Words cannot express the feeling of sorrow I felt as I stood, braced for running, at the starting line. The National Anthem only brought tears to my eyes and the pre-race speeches left me wondering why pain seems to always accompany joy. Standing next to me was a friend. A new friend, but a friend nonetheless. A friend who had battled and survived cancer just a few years ago. A friend who just lost his wife only weeks ago. That kind of pain is unimaginable. I understand what it is like to lose a loved one, but I do not understand what it is like to lose a spouse, a soulmate who knows you like no one else.
She knew that he loved to run. I imagine that it didn’t take long to convince her to join him at the race. That is the kind of thing we do for the ones we love. Yet, as we stood at the starting line, she was the one missing in body…. however, she was present in spirit. I know it took my friend a lot of strength and courage to show up to the race that day. I deeply respect him for that because I don’t think I would have been able to do it with so much peace and love still in my heart.
We anxiously awaited the firing of the gun along with 6,000 other participants. It was a great day to be on the beach if you were a runner… not so sure if it was a great day to be lounging in the middle of a race course. When we were given the signal to start, my friend took off with so much determination that I feared I would not be able to keep up. We ran in silence most of the way, but every once in awhile commented on the distraught beachgoers or complained about the sweat pouring down our backs like a waterfall. When my friend slowed down I would take the lead to maintain the motivation to keep pushing forward. However, all of the motivation he needed was found within and above. When I asked him how he was doing, he would simply state that he was doing good and it was more than convincing.

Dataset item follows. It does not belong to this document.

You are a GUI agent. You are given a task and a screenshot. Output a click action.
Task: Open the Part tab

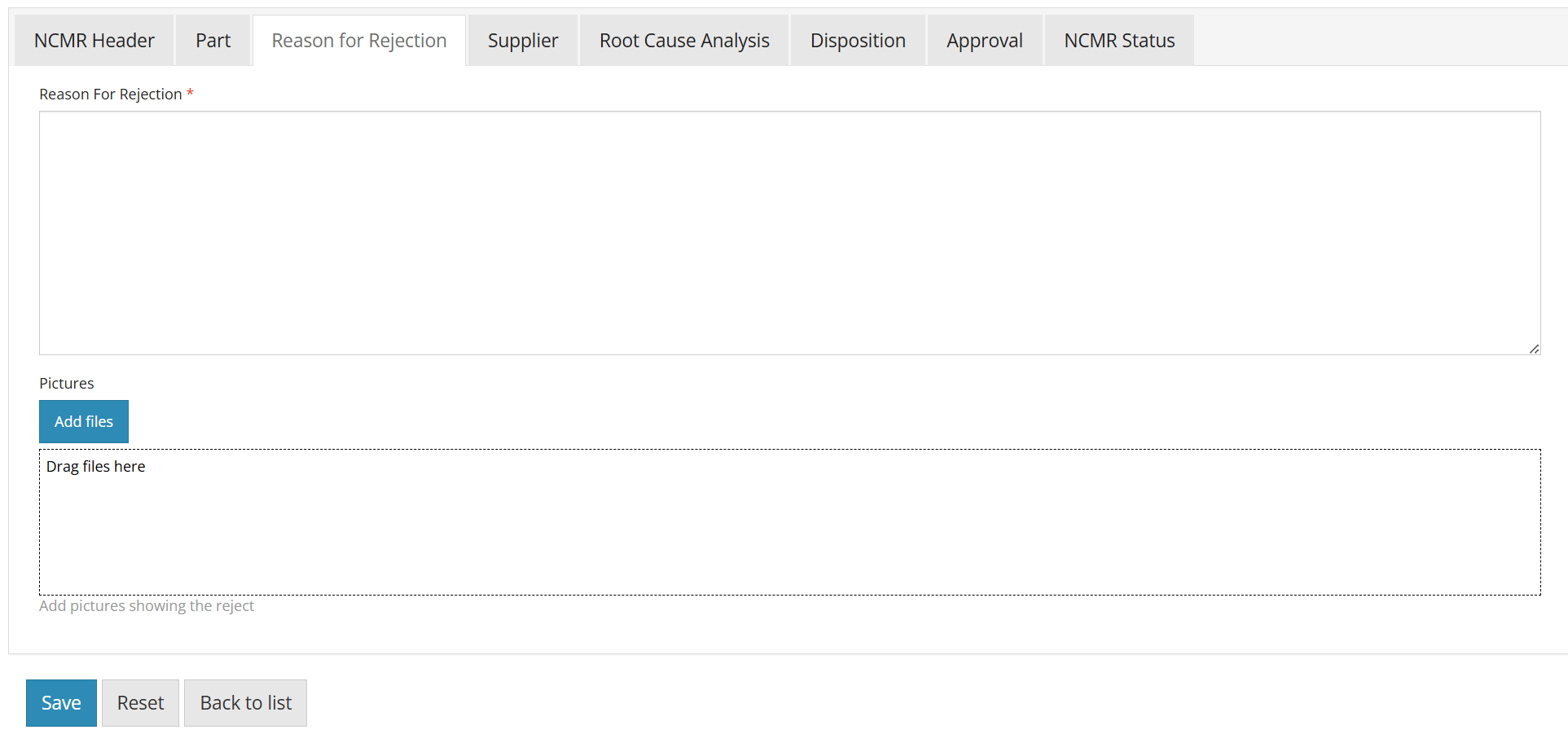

The finish line was fast approaching and I did not need to reflect too long on what was going through my friend’s mind. The answer was written all over him. He glanced up and raised his arm to the sky. The crossing of the finish line was an emotional passage that I was honored to be a part of. Even though she was not physically present, I knew that she was there cheering for her husband. I have no doubt that my friend will never quit for her. Regardless of how painful the road will be at times, he will continue moving forward. There is still too much joy remaining.
I thought about all of the things that I often take for granted and I am thankful to my friend for opening my eyes to the world around me. I will never quit living life no matter what challenges I may face in the future. We all have the strength within ourselves to pick up the pieces and carry on… it is just a matter of whether or not you will try.